From Rose Ejembi, Makurdi
Medical humanitarian organisation Médecins Sans Frontières (MSF) has called on the Benue State Government to provide water for the over 11,000 internally displaced persons IDPs camping at the Ortese IDP camp in the Guma Local Government Area of the state.
MSF Project Coordinator in Benue State Mitch Rhyner, who made the call during a media tour of the facility on Thursday, explained that the organisation has for many months been supplying eight tankers of water to the IDPs in that camp daily.
He said the organisation had tried 13 times to carry out an ecological survey of the area to see whether boreholes can be built to address the water needs of the displaced people to no avail.
Rhyner explained further that it was after all the ecological explorations failed to yield any positive result that the organisation took the decision to transport water tankers from Makurdi to the camp at Ortese at the rate of N3,000 per tanker daily.
‘They should help with water because it’s difficult for us to do water trucking every day. It is outrageously expensive to do water trucking on daily basis. We have also asked the state to provide the water for free,’ Rhyner stated.
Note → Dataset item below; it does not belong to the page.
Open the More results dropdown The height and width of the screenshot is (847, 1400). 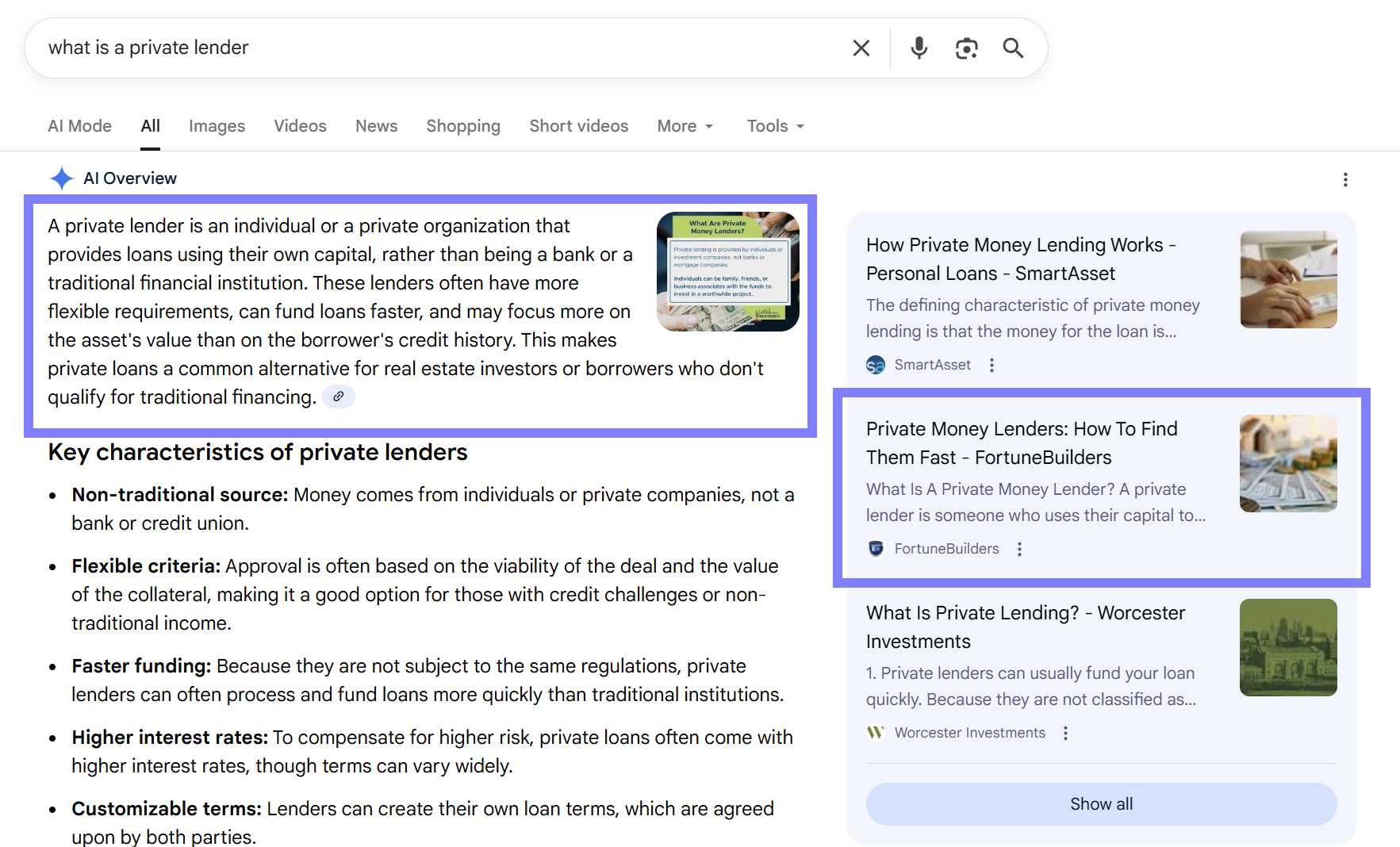coord(684,125)
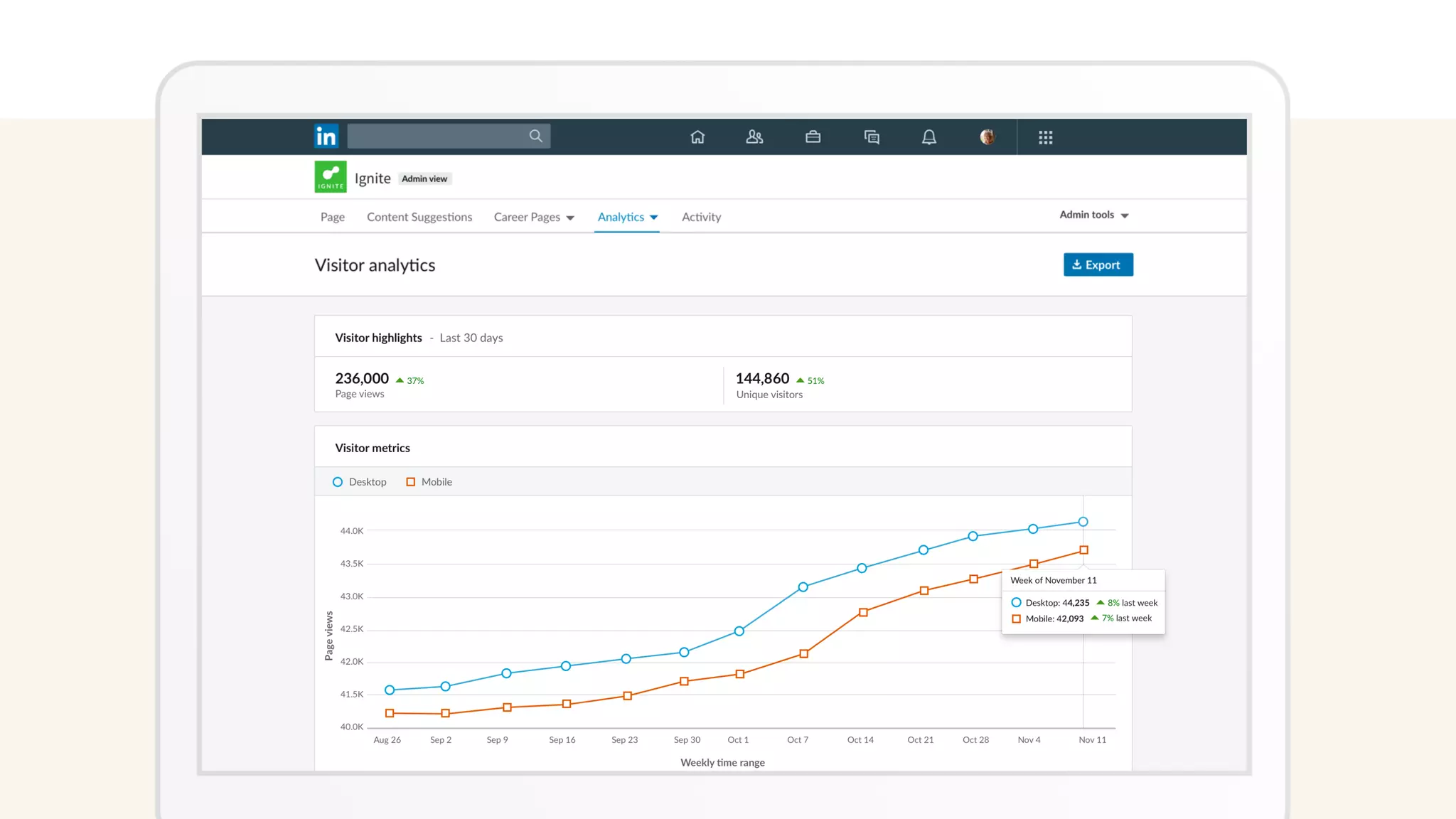Go to Home via house icon
This screenshot has width=1456, height=819.
(x=697, y=136)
‘We feel that we are already doing much. We are paying the drivers, paying for the trucks and the fuel. We will want the state to provide the water. So, we have put that request in an official letter and we are waiting for a response. We haven’t heard from the governor or from the ministry of water resources yet.’
The project coordinator, who also decried the continued stay of the IDPs in a school environment, looked forward to a speedy evacuation of the displaced persons so that normal classes can resume in the school.
‘One consequence of people staying in school is that the school is no longer being used and that is going to be bad for education. One of our goals in our advocacy is to have shuttles being built including shelters so that people can leave the schools and the schools can be used for classes.’
Rhyner who posited that his organisation is already overworked therefore appealed to other organisations to join forces in attending to the needs of the displaced persons at the camp.
‘As you can see, we are overworked. We provide basic health care three times a week; Mondays, Wednesdays and Fridays. We have those tents and there are no sufficient spaces.
‘This place has been here from April and May but we started out intervention in Ortese camp in June, July last year. We intended to stay for three months but because the needs proceed and because others are not providing support, we stayed definitely till this point,’ he stated.